Give again, word for word, every line below from the one that has "How do I perform: Click the 10" through the one that has "Close the 快手双参检测工具 window", both included, and no others.

• **Information shown**:
# # # # #

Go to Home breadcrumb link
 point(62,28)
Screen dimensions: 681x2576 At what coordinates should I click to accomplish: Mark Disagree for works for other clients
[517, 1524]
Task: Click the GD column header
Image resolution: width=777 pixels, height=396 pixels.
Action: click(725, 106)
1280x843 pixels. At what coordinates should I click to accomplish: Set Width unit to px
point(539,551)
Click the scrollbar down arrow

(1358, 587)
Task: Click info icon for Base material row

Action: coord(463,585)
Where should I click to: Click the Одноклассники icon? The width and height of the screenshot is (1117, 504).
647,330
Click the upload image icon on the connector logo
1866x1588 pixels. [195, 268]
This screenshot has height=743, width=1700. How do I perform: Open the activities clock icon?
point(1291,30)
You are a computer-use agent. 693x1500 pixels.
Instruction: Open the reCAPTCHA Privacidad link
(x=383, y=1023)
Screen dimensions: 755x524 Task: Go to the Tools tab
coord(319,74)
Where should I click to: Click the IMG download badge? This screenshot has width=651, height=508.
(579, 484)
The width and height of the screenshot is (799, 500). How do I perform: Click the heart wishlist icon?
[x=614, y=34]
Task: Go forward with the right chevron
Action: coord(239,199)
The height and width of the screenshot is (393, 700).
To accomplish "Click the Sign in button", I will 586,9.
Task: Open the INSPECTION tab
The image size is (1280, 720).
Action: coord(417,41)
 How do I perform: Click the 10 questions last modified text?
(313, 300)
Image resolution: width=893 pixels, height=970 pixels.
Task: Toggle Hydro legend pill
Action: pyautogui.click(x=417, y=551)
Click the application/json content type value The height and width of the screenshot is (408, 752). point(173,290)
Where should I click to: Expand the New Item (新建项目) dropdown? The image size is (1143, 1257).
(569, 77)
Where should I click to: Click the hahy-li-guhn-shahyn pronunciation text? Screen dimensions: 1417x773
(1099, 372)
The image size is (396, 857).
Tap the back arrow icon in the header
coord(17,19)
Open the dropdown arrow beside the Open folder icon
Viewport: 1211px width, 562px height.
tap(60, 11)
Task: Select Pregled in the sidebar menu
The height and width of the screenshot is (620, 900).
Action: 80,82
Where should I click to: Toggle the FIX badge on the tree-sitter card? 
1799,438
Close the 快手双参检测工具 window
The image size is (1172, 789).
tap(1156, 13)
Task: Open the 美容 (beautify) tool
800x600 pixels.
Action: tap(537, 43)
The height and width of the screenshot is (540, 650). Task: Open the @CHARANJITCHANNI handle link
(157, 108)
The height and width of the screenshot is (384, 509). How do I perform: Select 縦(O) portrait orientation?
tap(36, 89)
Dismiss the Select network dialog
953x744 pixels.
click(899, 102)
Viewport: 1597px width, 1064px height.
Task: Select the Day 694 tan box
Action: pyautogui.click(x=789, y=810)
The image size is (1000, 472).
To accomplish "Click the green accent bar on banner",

# # # # #

• **Answer space**:
 How do I perform: Click the 10 questions last modified text?
(313, 300)
Image resolution: width=893 pixels, height=970 pixels.
Task: Toggle Hydro legend pill
Action: pyautogui.click(x=417, y=551)
Click the application/json content type value The height and width of the screenshot is (408, 752). point(173,290)
Where should I click to: Expand the New Item (新建项目) dropdown? The image size is (1143, 1257).
(569, 77)
Where should I click to: Click the hahy-li-guhn-shahyn pronunciation text? Screen dimensions: 1417x773
(1099, 372)
The image size is (396, 857).
Tap the back arrow icon in the header
coord(17,19)
Open the dropdown arrow beside the Open folder icon
Viewport: 1211px width, 562px height.
tap(60, 11)
Task: Select Pregled in the sidebar menu
The height and width of the screenshot is (620, 900).
Action: 80,82
Where should I click to: Toggle the FIX badge on the tree-sitter card? 
1799,438
Close the 快手双参检测工具 window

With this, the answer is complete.